BEGIN Text block
# Garp (30 years~) vs. Fujitora



## Shanks (Nov 24, 2013)

Garp – this I the same Garp who overpowered an attack that was capable of splitting an ice continent that nothing that can split as far the eye can see and can casually level mountains during training.

Fujitora – capable of pulling down multiple Meteors and hurling those meteors.

Location: Greenbit
Mindset: IC
Distance Part: 20 Meters

Let’s have a think about this before answering, please. Some of the questions to consider:

1)	What sorts of difficulties can Garp tank these meteors with his punches?
2)	Can Garp intercept the meteors and redirect it to Fujitora?
3)	Will Fujitora’s gravity be strong enough to hold Garp down?
4)	What would be the difference in power between this Garp and Prime Garp who fought evenly with Roger multiple times?


----------



## White (Nov 24, 2013)

Garp mid-high diff


----------



## Goomoonryong (Nov 24, 2013)

Garp wins high diff.


----------



## Daisuke Jigen (Nov 24, 2013)

Garp could crush mountains. Fuji just gives him more things to smash. But even so, this will be a high/extreme diff win for Garp.


----------



## barreltheif (Nov 24, 2013)

Why are we letting Garp be 30 years old but keeping Fujitora in his 60s (or however old he is)?


----------



## Shanks (Nov 24, 2013)

barreltheif said:


> Why are we letting Garp be 30 years old but keeping Fujitora in his 60s (or however old he is)?



Feel free to mention old Garp, but I just thought old Garp is a little bit Featless. And Furthermore, I don't think there's a thread to look at Young Garp's power level yet and Fujitora is the perfect opponents to do this.


----------



## Myst (Nov 24, 2013)

I'd say Garp mid to high diff.


----------



## Canute87 (Nov 24, 2013)

I'm sure with Fujitora godly  cloud moving COO he'll see himself getting an ass kicking before he actually fights Garp and doesn't even bother to try.


So for the first time in one piece battle dome history somebody legitimately wins by prophetic knock-out. 

Fuck,  Garp is awesome.


----------



## tanman (Nov 24, 2013)

Garp wins with high difficulty assuming he hasn't gotten stronger in his old age.



sparklingwater said:


> Feel free to mention old Garp, but I just thought old Garp is a little bit Featless. And Furthermore, I don't think there's a thread to look at Young Garp's power level yet and Fujitora is the perfect opponents to do this.



I would argue that Garp from thirty years ago is even more featless as Prime Chinjao possesses unknown strength.


----------



## eyeknockout (Nov 24, 2013)

garp 30 years ago and prime garp sound like the exact same thing to me, and prime garp could fight nigh equally to roger.

so garp wins mid diff


----------



## Shanks (Nov 24, 2013)
END Text block
- _Exercise prompt_
Please transcribe the Garp vs. Fujitora thread from "I'm sure with" up to and including "tanman (Nov 24, 2013)".
BEGIN Information supplied
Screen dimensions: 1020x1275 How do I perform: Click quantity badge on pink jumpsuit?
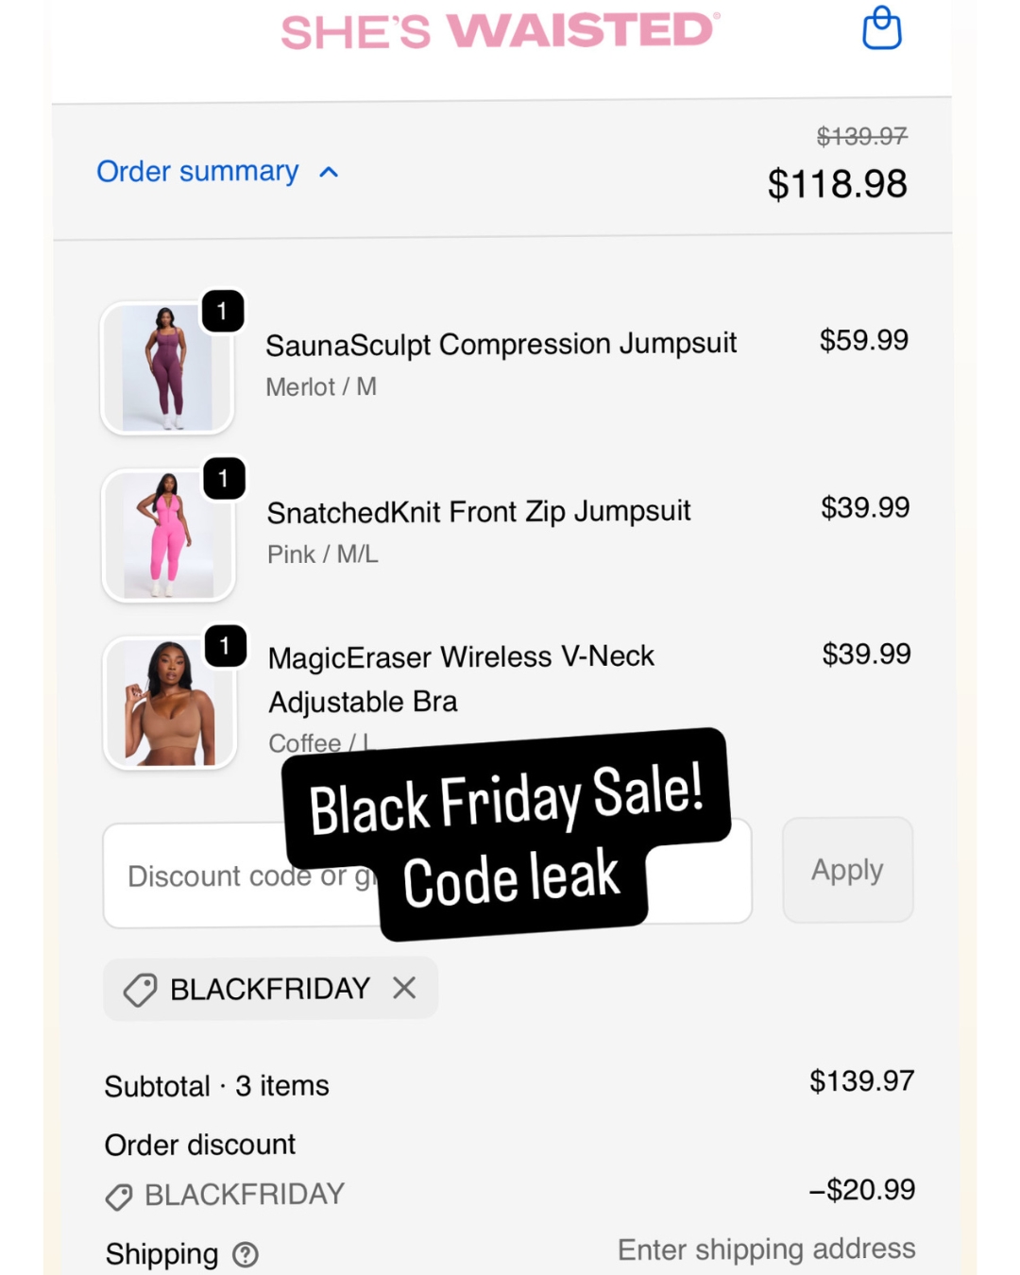point(224,479)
END Information supplied
- _Task solution_
I'm sure with Fujitora godly  cloud moving COO he'll see himself getting an ass kicking before he actually fights Garp and doesn't even bother to try.


So for the first time in one piece battle dome history somebody legitimately wins by prophetic knock-out. 

Fuck,  Garp is awesome.


----------



## tanman (Nov 24, 2013)